The light at the end of the tunnel was the little town of Caldadilla de la Cueza–a sleepy little village with a hospital and an albergue (a hospital is just a higher priced albergue), but they had great food. Pam chose salads and Aquarius’ for us to eat. The salad had eggs, tuna, and olives, so in theory, it was healthy. Once again, I was able to eat it if I didn’t look at it or think about the little sea creatures that swim and eat their own poop or contemplate the loss of chicken life before it even had a chance to discover if it was the next Einstein. Eating clean is tougher here that in India where they are vegetarians and like lintels and gestapo beans.

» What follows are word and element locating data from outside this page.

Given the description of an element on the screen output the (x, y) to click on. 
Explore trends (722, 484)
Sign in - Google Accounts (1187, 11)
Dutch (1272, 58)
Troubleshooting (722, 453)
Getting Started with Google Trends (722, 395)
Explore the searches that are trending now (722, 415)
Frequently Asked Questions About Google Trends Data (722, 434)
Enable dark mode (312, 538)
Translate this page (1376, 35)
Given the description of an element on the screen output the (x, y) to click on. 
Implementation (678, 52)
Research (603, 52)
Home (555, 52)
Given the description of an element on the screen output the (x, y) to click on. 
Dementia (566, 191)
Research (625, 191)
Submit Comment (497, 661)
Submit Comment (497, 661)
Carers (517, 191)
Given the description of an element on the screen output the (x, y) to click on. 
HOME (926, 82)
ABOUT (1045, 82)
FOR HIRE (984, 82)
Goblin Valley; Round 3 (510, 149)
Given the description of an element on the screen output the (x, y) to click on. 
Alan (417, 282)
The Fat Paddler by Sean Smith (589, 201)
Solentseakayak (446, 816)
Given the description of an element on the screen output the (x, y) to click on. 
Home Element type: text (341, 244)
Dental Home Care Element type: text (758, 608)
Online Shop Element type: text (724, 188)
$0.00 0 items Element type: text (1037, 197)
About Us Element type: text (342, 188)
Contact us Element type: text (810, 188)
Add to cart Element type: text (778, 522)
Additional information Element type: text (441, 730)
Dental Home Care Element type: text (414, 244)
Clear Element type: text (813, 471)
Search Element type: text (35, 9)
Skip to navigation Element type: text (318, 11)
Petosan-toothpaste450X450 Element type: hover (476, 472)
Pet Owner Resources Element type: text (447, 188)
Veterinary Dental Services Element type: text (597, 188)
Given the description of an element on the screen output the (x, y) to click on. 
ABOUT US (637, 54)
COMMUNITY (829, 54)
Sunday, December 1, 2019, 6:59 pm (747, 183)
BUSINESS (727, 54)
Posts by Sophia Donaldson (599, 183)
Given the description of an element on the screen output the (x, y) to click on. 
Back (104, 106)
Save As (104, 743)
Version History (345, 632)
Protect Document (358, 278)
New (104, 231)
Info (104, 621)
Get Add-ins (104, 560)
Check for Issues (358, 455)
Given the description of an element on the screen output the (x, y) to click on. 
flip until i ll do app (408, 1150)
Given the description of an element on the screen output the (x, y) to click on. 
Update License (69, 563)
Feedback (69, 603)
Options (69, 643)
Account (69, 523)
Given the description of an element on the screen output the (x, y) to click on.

Old style working women harnesses, I think. I’m not an expert with Spanish history

It was only 1:30 when we got done with lunch having already hiked 12 miles. The final 5 into Terradillos de Templarios would be a breeze. Our mistake was stopping for ice cream and cokes (clean by a matter of degrees). We ran into Brenda from Oregon who tried to talk us into calling it a day at 15 miles. She ordered a sangria and talked with us for a while. We were hemming and hawing about whether to stay or go. Brenda said just come up and see the room. She finished her drink and got up to take us to see the place. She couldn’t find her way back to the room. Pam was already sold on just the strength of the sangria. And that’s how we ended up in Ledigos.